Aldose Reductase and the Development of Renal Disease in Diabetic Dogs

Abstract

Effects of 5 years administration of an aldose reductase inhibitor (Sorbinil) on renal structure and albumin excretion were evaluated in diabetic dogs. Glycemia, estimated by frequent measurements of HbA 1, glycated plasma proteins and glucosuria, was kept comparable between the placebo- and Sorbinil-treated diabetic groups. Kidney structure was evaluated using morphometric techniques by light and electron microscopy, and excretion of immunoreactive albumin was measured yearly.
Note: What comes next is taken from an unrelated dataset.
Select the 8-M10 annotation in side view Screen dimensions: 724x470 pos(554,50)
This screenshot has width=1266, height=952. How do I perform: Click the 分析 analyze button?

Placebo-treated diabetic dogs developed nephromegaly, glomerular enlargement, increased mesangial volume, and basement membrane thickening during the 5 years of study, and by the fifth year, excreted greater than normal quantities of albumin. Sorbinil treatment prevented sorbitol accumulation in erythrocytes and tended to have a similar effect in renal cortex, but had no beneficial effect on renal structure or albuminuria. Experimental galactosemia, another model of polyol over-production, failed to produce nephromegaly, glomerular enlargement, or mesangial expansion in dogs even after 5 years of galactose-feeding. The results suggest that polyol over-production and/or accumulation per se are not sufficient to account for the nephromegaly, glomerular enlargement, or increased mesangial volume observed in diabetic dogs.